Travail demandé:
1. Dans l'article sur Schengen, reproduisez tout le passage qui va de "La Commission européenne" jusqu'à "deux ans maximum.".
2. Énumérez les pays fondateurs de l'Union européenne que nomme l'article sur Schengen.

Extrait du texte:
▼▼▼
Bilan

L'Italie appelle l'UE à maintenir Schengen

L'Union européenne (UE) doit "fortement" s'engager à maintenir le traité de Schengen et à réviser les réglementations du traité de Dublin, a déclaré le ministre italien des Affaires étrangères.

Le ministre italien a souligné qu'outre le poids de la gestion du flux de migrants, la Grèce comme l'Italie subissaient celui de la gestion des demandes d'asile, qui devrait être une "affaire européenne".

Crédits: AFP

L'Union européenne (UE) doit "fortement" s'engager à maintenir le traité de Schengen et à réviser les réglementations du traité de Dublin, a déclaré jeudi à Athènes Paolo Gentiloni, ministre italien des Affaires étrangères.

"Nous attendons un fort engagement de l'UE contre les solutions exceptionnelles (prônées par) certains pays qui pourraient avoir des conséquences irréversibles pour le traité de Schengen, ainsi que l'engagement de la Commission à réviser le traité de Dublin", a déclaré M. Gentiloni à l'issue d'une discussion avec son homologue grec Nikos Kotzias.

"Les actions unilatérales pourraient conduire à l'écroulement de Schengen", a-t-il estimé.

La Commission européenne considère que la clé pour endiguer le flux migratoire est le renforcement des contrôles sur ses frontières extérieures, et a pour cela appelé la Grèce, principale porte d'entrée des migrants en Europe, à pallier dans les trois mois à de "sérieuses défaillances" dans sa gestion d'accueil et d'enregistrement des migrants.

Si la Grèce échoue à remplir ses obligations, l'UE pourrait activer une mesure inédite du traité de Schengen visant au rétablissement des contrôles aux frontières d'un ou plusieurs pays pour une période de six mois renouvelable, pour deux ans maximum.

Le ministre italien a souligné qu'outre le poids de la gestion du flux de migrants, la Grèce comme l'Italie, premiers pays d'accueil, subissaient celui de la gestion des demandes d'asile, qui devrait être une "affaire européenne".

M. Gentiloni a également souligné que les réglementations de Dublin, en vertu desquelles il incombe au premier pays d'accueil d'examiner les demandes d'asile, devait être "actualisé". "Il a été signé il y a vingt ans, quand l'Europe ne faisait pas face à des phénomènes comme ceux d'aujourd'hui", a-t-il souligné.

Nikos Kotzias a de son côté déploré "les actions unilatérales" de certains pays européens qui ont choisi de fermer leurs frontières. "Ces actions (...) conduisent à la fragmentation de l'Europe", a-t-il dit.

Le ministre grec s'est dit en faveur d'une réunion à Rome de six pays fondateurs de l'Union européenne (Allemagne, Belgique, France, Italie, Luxembourg et Pays-Bas, initiative lancée la semaine dernière par l'Italie pour relancer le projet européen.
▲▲▲
Entrées de la collection
▼▼▼
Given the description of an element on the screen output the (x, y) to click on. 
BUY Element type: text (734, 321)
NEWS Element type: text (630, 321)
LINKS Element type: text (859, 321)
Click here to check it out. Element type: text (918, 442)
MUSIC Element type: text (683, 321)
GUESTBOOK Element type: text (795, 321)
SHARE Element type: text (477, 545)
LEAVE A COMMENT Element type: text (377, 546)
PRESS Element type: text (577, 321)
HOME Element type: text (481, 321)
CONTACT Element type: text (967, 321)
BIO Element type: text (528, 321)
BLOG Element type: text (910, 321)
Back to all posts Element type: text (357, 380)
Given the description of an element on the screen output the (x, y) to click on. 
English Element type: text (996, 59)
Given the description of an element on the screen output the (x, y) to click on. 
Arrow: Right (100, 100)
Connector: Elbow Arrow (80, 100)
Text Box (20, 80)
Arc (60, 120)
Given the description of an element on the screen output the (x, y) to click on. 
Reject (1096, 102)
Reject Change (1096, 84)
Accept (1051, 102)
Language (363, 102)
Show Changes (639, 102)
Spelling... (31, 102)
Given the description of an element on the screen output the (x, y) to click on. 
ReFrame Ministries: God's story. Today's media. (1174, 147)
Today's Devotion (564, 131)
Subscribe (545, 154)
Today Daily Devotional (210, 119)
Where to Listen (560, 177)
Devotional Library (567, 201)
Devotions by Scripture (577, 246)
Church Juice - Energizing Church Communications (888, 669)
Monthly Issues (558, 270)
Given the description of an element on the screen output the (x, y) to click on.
▲▲▲
Réponses par tâche:
1.
La Commission européenne considère que la clé pour endiguer le flux migratoire est le renforcement des contrôles sur ses frontières extérieures, et a pour cela appelé la Grèce, principale porte d'entrée des migrants en Europe, à pallier dans les trois mois à de "sérieuses défaillances" dans sa gestion d'accueil et d'enregistrement des migrants.

Si la Grèce échoue à remplir ses obligations, l'UE pourrait activer une mesure inédite du traité de Schengen visant au rétablissement des contrôles aux frontières d'un ou plusieurs pays pour une période de six mois renouvelable, pour deux ans maximum.

2. Allemagne, Belgique, France, Italie, Luxembourg, Pays-Bas